* [TASK INPUT]:
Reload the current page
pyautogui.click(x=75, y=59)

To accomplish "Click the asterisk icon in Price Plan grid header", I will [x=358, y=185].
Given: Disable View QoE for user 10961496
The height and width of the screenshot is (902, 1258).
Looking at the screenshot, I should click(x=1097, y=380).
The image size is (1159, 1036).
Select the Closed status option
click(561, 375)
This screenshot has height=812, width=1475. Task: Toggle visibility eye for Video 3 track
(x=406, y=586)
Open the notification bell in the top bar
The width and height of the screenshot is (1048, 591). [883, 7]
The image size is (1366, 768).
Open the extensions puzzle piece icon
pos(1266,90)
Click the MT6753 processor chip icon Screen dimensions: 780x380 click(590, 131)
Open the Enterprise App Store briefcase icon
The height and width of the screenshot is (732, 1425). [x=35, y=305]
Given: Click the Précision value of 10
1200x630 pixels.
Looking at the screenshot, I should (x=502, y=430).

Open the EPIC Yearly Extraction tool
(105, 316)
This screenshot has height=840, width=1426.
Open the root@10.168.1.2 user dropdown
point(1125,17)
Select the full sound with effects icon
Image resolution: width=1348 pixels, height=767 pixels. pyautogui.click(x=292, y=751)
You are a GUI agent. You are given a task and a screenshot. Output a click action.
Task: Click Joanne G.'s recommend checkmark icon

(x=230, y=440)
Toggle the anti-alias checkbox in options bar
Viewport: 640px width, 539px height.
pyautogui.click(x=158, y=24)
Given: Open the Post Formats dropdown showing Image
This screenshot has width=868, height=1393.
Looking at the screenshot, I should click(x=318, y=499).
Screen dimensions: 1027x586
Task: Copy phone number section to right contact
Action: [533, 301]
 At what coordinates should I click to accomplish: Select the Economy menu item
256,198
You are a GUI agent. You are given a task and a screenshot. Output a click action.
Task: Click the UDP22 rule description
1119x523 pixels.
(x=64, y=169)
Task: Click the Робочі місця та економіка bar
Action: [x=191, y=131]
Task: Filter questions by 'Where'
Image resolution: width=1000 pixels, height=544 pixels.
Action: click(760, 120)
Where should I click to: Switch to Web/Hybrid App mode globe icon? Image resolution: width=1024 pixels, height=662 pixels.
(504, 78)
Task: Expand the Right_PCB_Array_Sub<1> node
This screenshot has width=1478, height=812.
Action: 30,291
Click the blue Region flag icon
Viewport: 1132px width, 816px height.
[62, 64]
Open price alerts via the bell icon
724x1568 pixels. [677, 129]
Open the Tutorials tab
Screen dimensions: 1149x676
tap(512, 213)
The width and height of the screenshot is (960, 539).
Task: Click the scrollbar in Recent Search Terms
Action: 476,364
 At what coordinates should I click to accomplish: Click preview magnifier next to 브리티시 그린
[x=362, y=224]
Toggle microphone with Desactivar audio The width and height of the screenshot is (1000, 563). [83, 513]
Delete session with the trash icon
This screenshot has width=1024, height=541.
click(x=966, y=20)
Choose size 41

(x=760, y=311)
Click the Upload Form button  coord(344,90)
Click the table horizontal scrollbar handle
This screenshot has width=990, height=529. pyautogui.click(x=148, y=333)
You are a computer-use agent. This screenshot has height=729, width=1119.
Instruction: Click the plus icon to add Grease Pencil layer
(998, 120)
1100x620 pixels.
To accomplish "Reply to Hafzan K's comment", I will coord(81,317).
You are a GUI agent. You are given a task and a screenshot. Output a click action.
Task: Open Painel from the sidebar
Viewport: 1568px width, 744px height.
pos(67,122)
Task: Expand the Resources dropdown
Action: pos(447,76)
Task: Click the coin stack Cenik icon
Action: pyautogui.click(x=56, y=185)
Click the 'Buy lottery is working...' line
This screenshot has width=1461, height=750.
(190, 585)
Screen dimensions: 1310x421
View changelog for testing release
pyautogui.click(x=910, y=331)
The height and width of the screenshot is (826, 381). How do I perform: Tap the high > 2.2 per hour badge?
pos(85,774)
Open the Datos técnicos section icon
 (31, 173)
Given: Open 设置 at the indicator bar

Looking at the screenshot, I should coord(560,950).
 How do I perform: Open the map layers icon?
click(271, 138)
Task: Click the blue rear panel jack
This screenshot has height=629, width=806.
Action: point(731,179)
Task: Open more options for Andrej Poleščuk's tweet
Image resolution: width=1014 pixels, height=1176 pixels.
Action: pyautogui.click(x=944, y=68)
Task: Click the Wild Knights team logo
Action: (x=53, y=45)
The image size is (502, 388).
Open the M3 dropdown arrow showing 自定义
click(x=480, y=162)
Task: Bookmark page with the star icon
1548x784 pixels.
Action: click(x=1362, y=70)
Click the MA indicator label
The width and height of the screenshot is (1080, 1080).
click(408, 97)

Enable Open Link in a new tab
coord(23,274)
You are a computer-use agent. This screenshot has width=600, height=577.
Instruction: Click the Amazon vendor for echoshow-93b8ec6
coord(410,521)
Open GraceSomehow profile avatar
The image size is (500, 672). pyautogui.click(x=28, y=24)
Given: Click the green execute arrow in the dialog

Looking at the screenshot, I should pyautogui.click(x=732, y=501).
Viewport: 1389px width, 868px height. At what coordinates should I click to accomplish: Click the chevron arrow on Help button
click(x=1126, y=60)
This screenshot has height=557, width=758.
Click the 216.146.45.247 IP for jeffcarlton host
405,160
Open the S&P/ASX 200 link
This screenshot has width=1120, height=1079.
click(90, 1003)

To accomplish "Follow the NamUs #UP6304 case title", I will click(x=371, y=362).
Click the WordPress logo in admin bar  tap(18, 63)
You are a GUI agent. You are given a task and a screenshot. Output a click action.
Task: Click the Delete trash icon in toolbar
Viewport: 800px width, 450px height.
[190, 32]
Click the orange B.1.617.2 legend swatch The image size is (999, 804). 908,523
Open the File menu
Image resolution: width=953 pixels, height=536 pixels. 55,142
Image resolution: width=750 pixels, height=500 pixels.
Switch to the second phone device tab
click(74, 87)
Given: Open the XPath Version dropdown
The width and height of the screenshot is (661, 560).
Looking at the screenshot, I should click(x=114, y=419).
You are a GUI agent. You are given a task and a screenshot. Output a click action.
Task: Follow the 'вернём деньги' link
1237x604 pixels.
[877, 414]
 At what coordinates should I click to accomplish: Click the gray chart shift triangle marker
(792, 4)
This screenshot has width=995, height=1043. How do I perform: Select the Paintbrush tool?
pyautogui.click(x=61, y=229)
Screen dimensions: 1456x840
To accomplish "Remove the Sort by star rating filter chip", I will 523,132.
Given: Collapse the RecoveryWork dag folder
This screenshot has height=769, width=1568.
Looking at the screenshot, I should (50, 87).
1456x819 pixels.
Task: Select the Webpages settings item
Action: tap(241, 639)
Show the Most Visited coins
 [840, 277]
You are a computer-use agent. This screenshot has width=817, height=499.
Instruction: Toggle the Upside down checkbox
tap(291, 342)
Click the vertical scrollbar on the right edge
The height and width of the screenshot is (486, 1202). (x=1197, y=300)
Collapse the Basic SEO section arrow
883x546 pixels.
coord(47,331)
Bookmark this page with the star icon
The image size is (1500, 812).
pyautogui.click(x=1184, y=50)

* [TASK OBJECTIVE]: Go through the data above and copy each line in which "computer" appears.

* [ANSWER BOX]:
You are a computer-use agent. This screenshot has height=729, width=1119.
You are a computer-use agent. This screenshot has width=600, height=577.
You are a computer-use agent. This screenshot has width=817, height=499.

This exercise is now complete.